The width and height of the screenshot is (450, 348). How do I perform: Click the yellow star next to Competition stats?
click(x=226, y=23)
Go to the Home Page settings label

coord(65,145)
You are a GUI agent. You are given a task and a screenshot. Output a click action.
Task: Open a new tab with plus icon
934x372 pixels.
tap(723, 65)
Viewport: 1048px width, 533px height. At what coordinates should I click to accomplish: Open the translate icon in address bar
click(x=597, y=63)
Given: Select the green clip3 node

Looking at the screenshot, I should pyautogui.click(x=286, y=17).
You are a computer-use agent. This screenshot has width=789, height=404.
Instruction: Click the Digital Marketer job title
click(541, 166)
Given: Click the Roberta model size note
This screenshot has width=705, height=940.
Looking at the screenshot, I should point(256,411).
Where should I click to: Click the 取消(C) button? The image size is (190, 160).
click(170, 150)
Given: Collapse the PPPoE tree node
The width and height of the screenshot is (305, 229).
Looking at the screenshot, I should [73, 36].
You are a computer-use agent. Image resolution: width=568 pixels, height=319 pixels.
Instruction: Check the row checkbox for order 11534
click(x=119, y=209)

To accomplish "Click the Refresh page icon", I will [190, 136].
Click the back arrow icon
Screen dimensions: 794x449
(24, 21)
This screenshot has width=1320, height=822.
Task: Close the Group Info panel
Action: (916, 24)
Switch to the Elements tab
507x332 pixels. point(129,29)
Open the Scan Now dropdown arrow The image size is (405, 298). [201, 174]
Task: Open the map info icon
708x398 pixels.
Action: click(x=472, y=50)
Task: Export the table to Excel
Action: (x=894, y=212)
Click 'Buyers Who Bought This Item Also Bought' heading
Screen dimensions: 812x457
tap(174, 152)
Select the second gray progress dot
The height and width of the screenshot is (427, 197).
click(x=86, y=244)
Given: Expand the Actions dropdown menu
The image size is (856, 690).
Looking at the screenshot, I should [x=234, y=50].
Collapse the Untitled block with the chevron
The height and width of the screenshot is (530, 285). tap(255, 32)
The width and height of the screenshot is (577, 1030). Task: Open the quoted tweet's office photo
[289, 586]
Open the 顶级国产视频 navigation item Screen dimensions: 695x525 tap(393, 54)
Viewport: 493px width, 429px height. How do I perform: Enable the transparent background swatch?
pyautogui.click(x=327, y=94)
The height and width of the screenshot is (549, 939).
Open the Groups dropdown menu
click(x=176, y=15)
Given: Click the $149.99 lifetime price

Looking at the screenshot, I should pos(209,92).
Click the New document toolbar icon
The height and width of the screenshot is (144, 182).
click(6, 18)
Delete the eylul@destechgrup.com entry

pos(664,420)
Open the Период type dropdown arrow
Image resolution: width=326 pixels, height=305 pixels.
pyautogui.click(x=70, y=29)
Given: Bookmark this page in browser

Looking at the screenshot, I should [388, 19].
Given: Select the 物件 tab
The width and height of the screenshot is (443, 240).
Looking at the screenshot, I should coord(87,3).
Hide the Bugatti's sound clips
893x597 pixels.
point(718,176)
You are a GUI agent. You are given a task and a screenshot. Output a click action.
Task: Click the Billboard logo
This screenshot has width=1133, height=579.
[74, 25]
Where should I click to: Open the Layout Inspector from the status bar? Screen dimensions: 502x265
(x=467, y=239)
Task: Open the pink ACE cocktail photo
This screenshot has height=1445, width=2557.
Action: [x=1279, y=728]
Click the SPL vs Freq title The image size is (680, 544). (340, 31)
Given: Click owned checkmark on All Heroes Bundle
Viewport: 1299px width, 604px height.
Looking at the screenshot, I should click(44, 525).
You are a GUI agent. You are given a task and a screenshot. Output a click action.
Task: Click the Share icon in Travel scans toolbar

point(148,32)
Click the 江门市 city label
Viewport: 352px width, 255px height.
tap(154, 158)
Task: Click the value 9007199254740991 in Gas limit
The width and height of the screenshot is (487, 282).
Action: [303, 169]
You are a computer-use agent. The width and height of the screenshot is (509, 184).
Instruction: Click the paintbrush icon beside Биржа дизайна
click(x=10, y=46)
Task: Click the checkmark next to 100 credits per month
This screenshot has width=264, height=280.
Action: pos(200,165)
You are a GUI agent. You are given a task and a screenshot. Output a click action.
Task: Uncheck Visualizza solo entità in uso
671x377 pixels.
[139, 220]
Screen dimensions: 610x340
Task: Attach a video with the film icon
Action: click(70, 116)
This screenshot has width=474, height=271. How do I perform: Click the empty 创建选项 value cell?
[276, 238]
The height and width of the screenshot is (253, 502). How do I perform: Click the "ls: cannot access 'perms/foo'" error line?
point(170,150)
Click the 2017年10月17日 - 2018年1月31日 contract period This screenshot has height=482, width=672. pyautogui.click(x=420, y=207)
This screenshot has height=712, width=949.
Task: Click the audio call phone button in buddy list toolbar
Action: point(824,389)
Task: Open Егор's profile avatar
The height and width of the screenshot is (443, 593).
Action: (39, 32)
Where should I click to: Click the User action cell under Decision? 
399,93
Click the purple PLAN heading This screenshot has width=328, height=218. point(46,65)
━━━━━━━━━━━━━━━━
Exercise instructions:
Without omitting anything, set down all the entries above again.

Exercise solution:
The width and height of the screenshot is (450, 348). How do I perform: Click the yellow star next to Competition stats?
click(x=226, y=23)
Go to the Home Page settings label

coord(65,145)
You are a GUI agent. You are given a task and a screenshot. Output a click action.
Task: Open a new tab with plus icon
934x372 pixels.
tap(723, 65)
Viewport: 1048px width, 533px height. At what coordinates should I click to accomplish: Open the translate icon in address bar
click(x=597, y=63)
Given: Select the green clip3 node

Looking at the screenshot, I should pyautogui.click(x=286, y=17).
You are a computer-use agent. This screenshot has width=789, height=404.
Instruction: Click the Digital Marketer job title
click(541, 166)
Given: Click the Roberta model size note
This screenshot has width=705, height=940.
Looking at the screenshot, I should point(256,411).
Where should I click to: Click the 取消(C) button? The image size is (190, 160).
click(170, 150)
Given: Collapse the PPPoE tree node
The width and height of the screenshot is (305, 229).
Looking at the screenshot, I should [73, 36].
You are a computer-use agent. Image resolution: width=568 pixels, height=319 pixels.
Instruction: Check the row checkbox for order 11534
click(x=119, y=209)

To accomplish "Click the Refresh page icon", I will [190, 136].
Click the back arrow icon
Screen dimensions: 794x449
(24, 21)
This screenshot has width=1320, height=822.
Task: Close the Group Info panel
Action: (916, 24)
Switch to the Elements tab
507x332 pixels. point(129,29)
Open the Scan Now dropdown arrow The image size is (405, 298). [201, 174]
Task: Open the map info icon
708x398 pixels.
Action: click(x=472, y=50)
Task: Export the table to Excel
Action: (x=894, y=212)
Click 'Buyers Who Bought This Item Also Bought' heading
Screen dimensions: 812x457
tap(174, 152)
Select the second gray progress dot
The height and width of the screenshot is (427, 197).
click(x=86, y=244)
Given: Expand the Actions dropdown menu
The image size is (856, 690).
Looking at the screenshot, I should [x=234, y=50].
Collapse the Untitled block with the chevron
The height and width of the screenshot is (530, 285). tap(255, 32)
The width and height of the screenshot is (577, 1030). Task: Open the quoted tweet's office photo
[289, 586]
Open the 顶级国产视频 navigation item Screen dimensions: 695x525 tap(393, 54)
Viewport: 493px width, 429px height. How do I perform: Enable the transparent background swatch?
pyautogui.click(x=327, y=94)
The height and width of the screenshot is (549, 939).
Open the Groups dropdown menu
click(x=176, y=15)
Given: Click the $149.99 lifetime price

Looking at the screenshot, I should pos(209,92).
Click the New document toolbar icon
The height and width of the screenshot is (144, 182).
click(6, 18)
Delete the eylul@destechgrup.com entry

pos(664,420)
Open the Период type dropdown arrow
Image resolution: width=326 pixels, height=305 pixels.
pyautogui.click(x=70, y=29)
Given: Bookmark this page in browser

Looking at the screenshot, I should [388, 19].
Given: Select the 物件 tab
The width and height of the screenshot is (443, 240).
Looking at the screenshot, I should coord(87,3).
Hide the Bugatti's sound clips
893x597 pixels.
point(718,176)
You are a GUI agent. You are given a task and a screenshot. Output a click action.
Task: Click the Billboard logo
This screenshot has width=1133, height=579.
[74, 25]
Where should I click to: Open the Layout Inspector from the status bar? Screen dimensions: 502x265
(x=467, y=239)
Task: Open the pink ACE cocktail photo
This screenshot has height=1445, width=2557.
Action: [x=1279, y=728]
Click the SPL vs Freq title The image size is (680, 544). (340, 31)
Given: Click owned checkmark on All Heroes Bundle
Viewport: 1299px width, 604px height.
Looking at the screenshot, I should click(44, 525).
You are a GUI agent. You are given a task and a screenshot. Output a click action.
Task: Click the Share icon in Travel scans toolbar

point(148,32)
Click the 江门市 city label
Viewport: 352px width, 255px height.
tap(154, 158)
Task: Click the value 9007199254740991 in Gas limit
The width and height of the screenshot is (487, 282).
Action: [303, 169]
You are a computer-use agent. The width and height of the screenshot is (509, 184).
Instruction: Click the paintbrush icon beside Биржа дизайна
click(x=10, y=46)
Task: Click the checkmark next to 100 credits per month
This screenshot has width=264, height=280.
Action: pos(200,165)
You are a GUI agent. You are given a task and a screenshot. Output a click action.
Task: Uncheck Visualizza solo entità in uso
671x377 pixels.
[139, 220]
Screen dimensions: 610x340
Task: Attach a video with the film icon
Action: click(70, 116)
This screenshot has width=474, height=271. How do I perform: Click the empty 创建选项 value cell?
[276, 238]
The height and width of the screenshot is (253, 502). How do I perform: Click the "ls: cannot access 'perms/foo'" error line?
point(170,150)
Click the 2017年10月17日 - 2018年1月31日 contract period This screenshot has height=482, width=672. pyautogui.click(x=420, y=207)
This screenshot has height=712, width=949.
Task: Click the audio call phone button in buddy list toolbar
Action: point(824,389)
Task: Open Егор's profile avatar
The height and width of the screenshot is (443, 593).
Action: (39, 32)
Where should I click to: Click the User action cell under Decision? 
399,93
Click the purple PLAN heading This screenshot has width=328, height=218. point(46,65)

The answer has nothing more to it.